Following the commercial classification of chemicals, chemicals produced by chemical industry can be divided essentially into three broad categories:

- commodity chemicals: are chemicals produced in large quantities and in general their applications can be traced back to their chemical structure; for this reason, two commodities produced by two different suppliers but with the same chemical structure and purity are almost identical and they can be easily interchanged; they are produced by continuous plant and in general their cost is relatively low; examples of chemical commodities are ammonia and ethylene oxide;
- speciality chemicals (or specialty chemicals): are constituted by a mixture of different chemical substances, that is designed and produced in order to be applied to a specific application; the formulation of specialities is the result of scientific researches carried out by the producer company, so each formulation and associated properties are unique and for this reason in the majority of the cases it is not possible to easily interchange two different specialities produced by two different suppliers; examples of applications of speciality chemicals are pharmaceuticals industry and agriculture; they are produced by batch plant and in general their cost is higher if compared with commodity chemicals;
- Fine chemicals: as the commodity chemicals, they are chemical substances characterized by their chemical structure, but, on the contrary of commodity chemicals, they are produced in a small quantity; fine chemicals can be used as components in the formulation of speciality chemicals; for example active ingredients of pharmaceutical drugs are fine chemicals, but the pharmaceutical drug is a speciality chemical; examples of applications of fine chemicals are: pharmaceuticals industry, agriculture, photography chemicals and electronic chemicals; they are produced by batch plant and in general their cost is relatively high.

== Kline matrix ==

Kline matrix.

Kline matrix was presented for the first time in 1970 by Charles Howard Kline. It is a more detailed classification of the previous one, that distinguished chemical commodities into two subclasses, called respectively "true commodities" and "pseudocommodities". In general the classification of chemical industry products by the Kline matrix is related to the chemicals' worldwide production (measured for example in tons/year) and to their value added.

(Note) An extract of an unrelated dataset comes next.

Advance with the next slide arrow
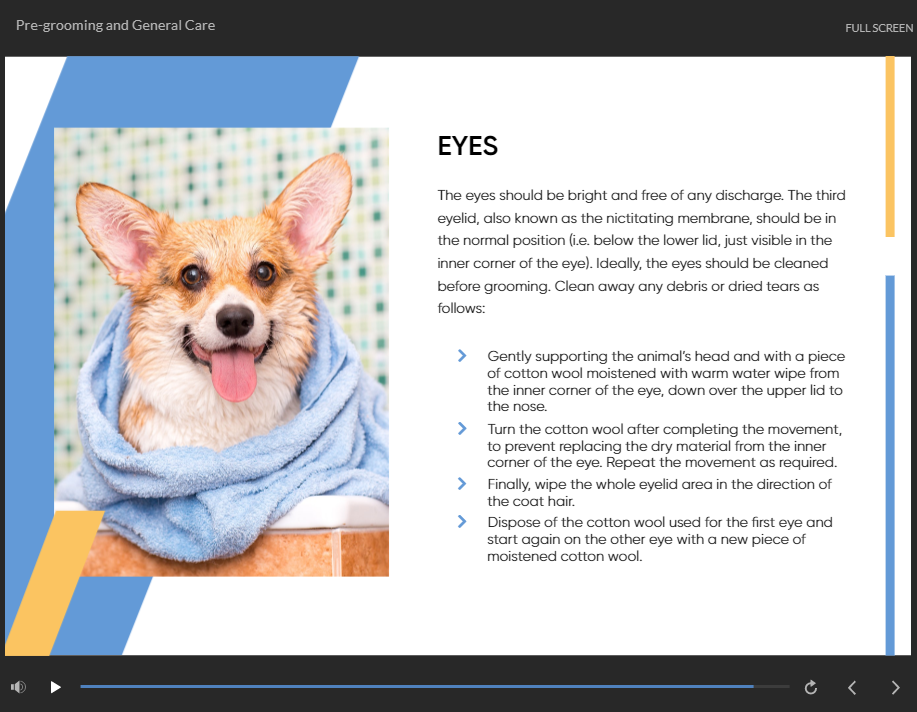This screenshot has height=712, width=917. pos(895,687)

Following this classification, the chemical industry products are divided into four categories:
- true commodity: high production and high value added
- fine chemical: low production and high value added
- pseudo-commodity (or branded commodity): high production and low value added
- speciality chemical: low production and low value added.

== Basic chemicals ==

The concept of basic chemicals is very close to chemical commodities. In fact basic chemicals are chemical substances used as a starting material for the production of a wide variety of other chemicals; for this reason they are in general commodities, because they are highly demanded. Some examples of basic chemicals are: ethylene, benzene, chlorine and sulfuric acid.

== High production volume chemical ==

High Production Volume (HPV) Chemicals is another commercial classification of chemical substances very close to chemical commodities. This categories is used in US and includes all the chemicals produced or imported by US in an amount higher than 1 million pounds.

It is supposed that the number of commercialized chemical products is around 70,000 and around 5% of them are High production volume chemicals.